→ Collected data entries
######

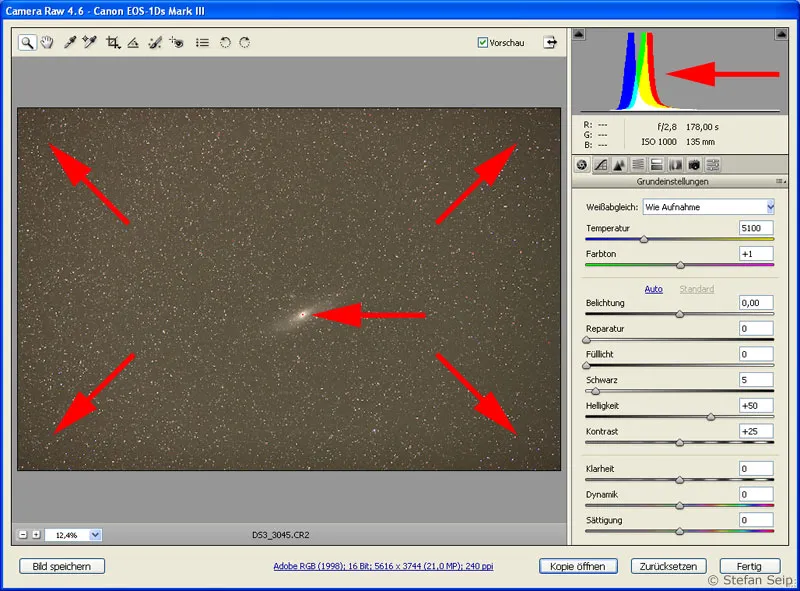Toggle full screen mode icon
The height and width of the screenshot is (591, 800).
549,43
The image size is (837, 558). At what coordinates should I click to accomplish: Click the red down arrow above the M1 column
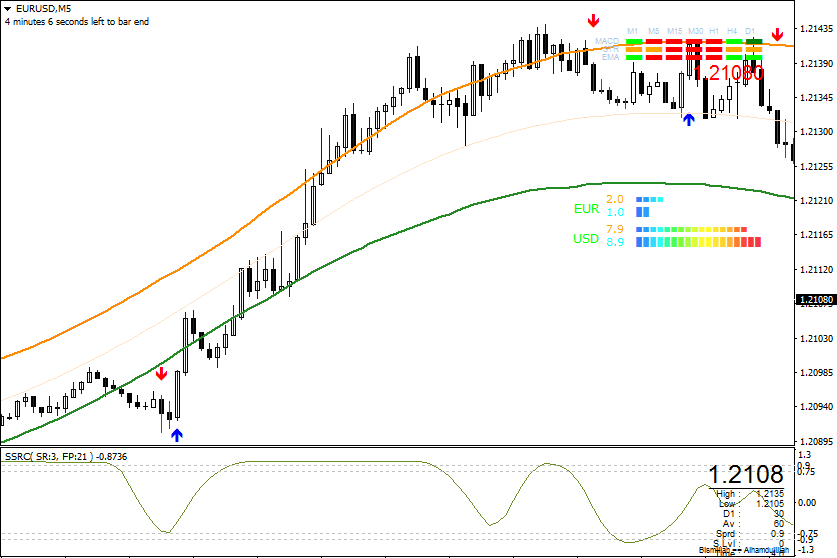593,20
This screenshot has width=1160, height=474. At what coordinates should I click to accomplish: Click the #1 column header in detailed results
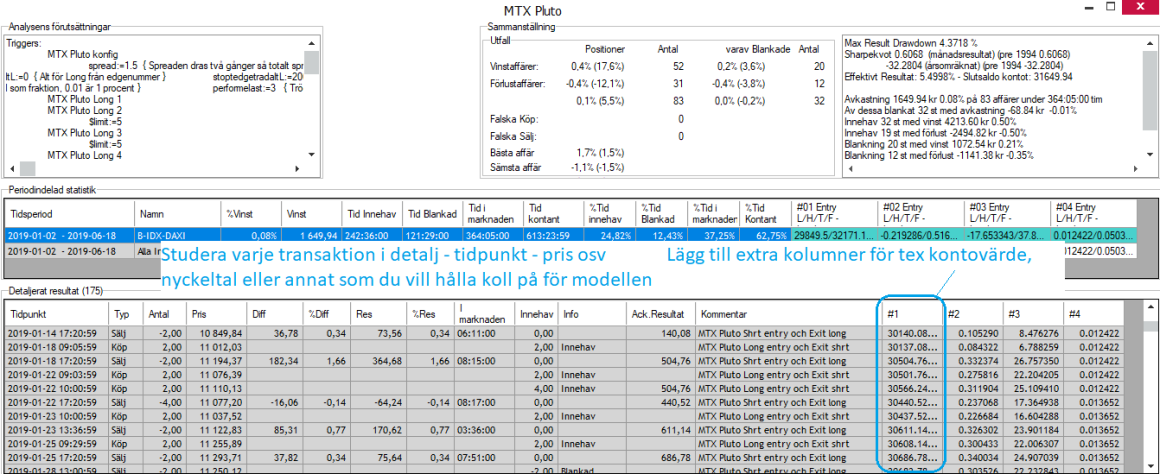[910, 314]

######

All lines after and including the one with "The image size", through the end of the entries above, should be output exactly and by themselves. The pictures are to be left out.

The image size is (837, 558). At what coordinates should I click to accomplish: Click the red down arrow above the M1 column
593,20
This screenshot has width=1160, height=474. At what coordinates should I click to accomplish: Click the #1 column header in detailed results
[910, 314]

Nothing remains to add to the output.